-- The input follows --
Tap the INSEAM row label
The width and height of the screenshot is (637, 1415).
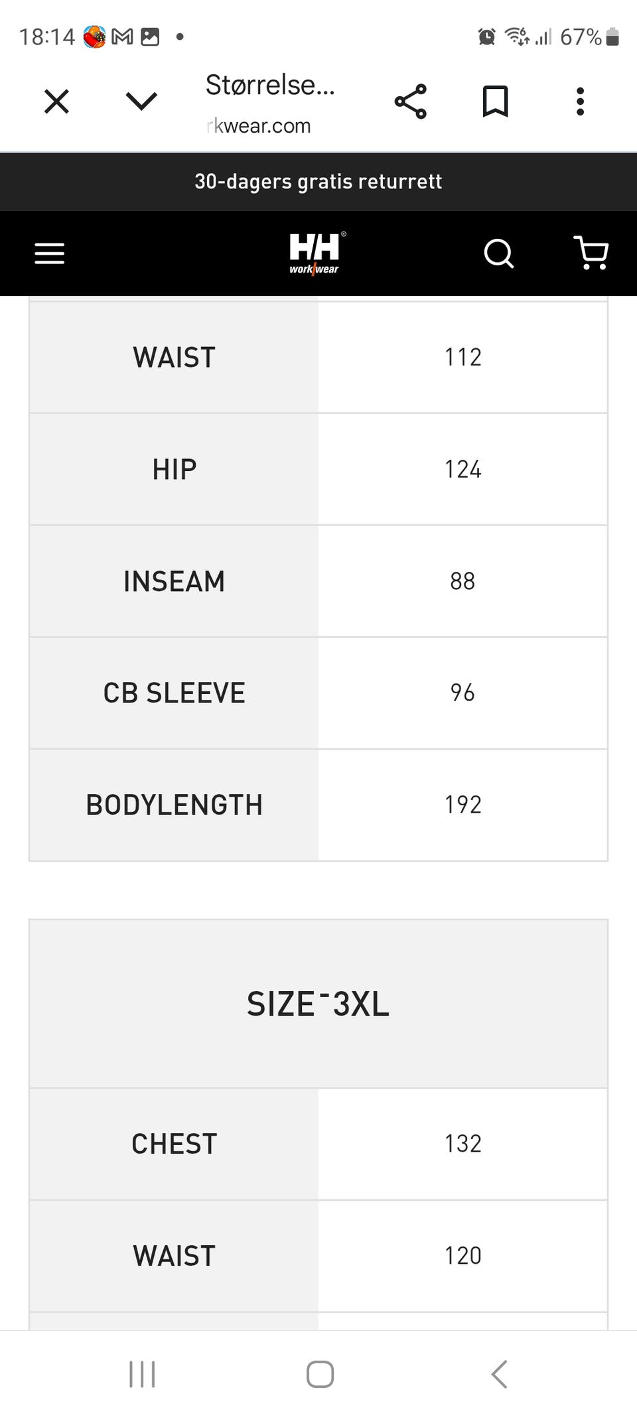pos(174,581)
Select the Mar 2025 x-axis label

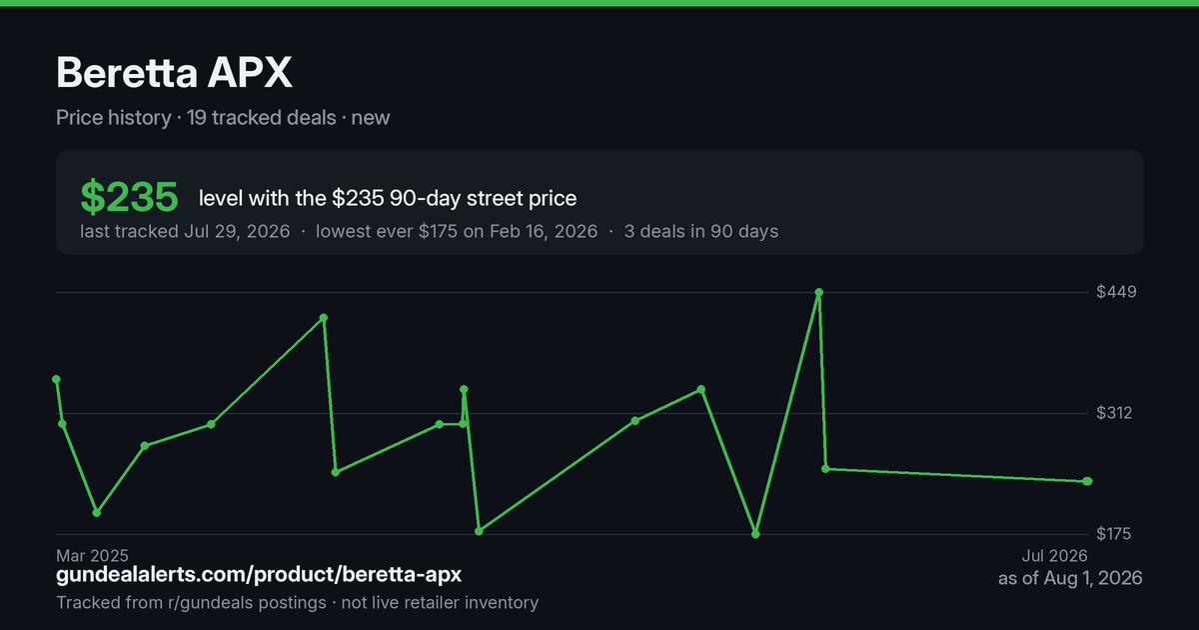92,555
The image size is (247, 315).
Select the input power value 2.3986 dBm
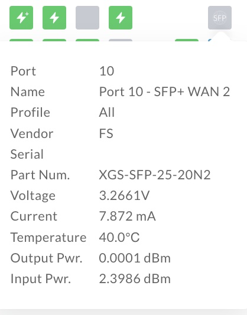(x=135, y=278)
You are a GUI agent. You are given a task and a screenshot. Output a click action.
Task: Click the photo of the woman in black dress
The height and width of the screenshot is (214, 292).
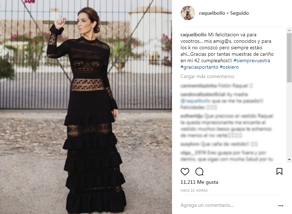click(x=86, y=107)
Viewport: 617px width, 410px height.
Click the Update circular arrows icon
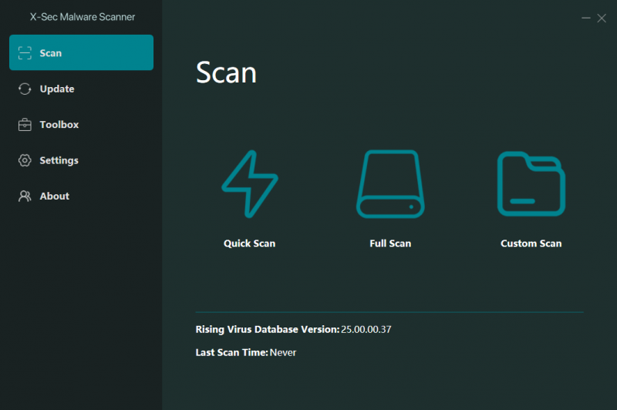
-- The input concluded --
For this exercise, the lines from the one containing "The image size is (247, 315)." through the last line of the entries above are to be output exactly, both included, and pictures are skipped.

The image size is (247, 315).
Select the input power value 2.3986 dBm
(x=135, y=278)
You are a GUI agent. You are given a task and a screenshot. Output a click action.
Task: Click the photo of the woman in black dress
The height and width of the screenshot is (214, 292).
click(x=86, y=107)
Viewport: 617px width, 410px height.
Click the Update circular arrows icon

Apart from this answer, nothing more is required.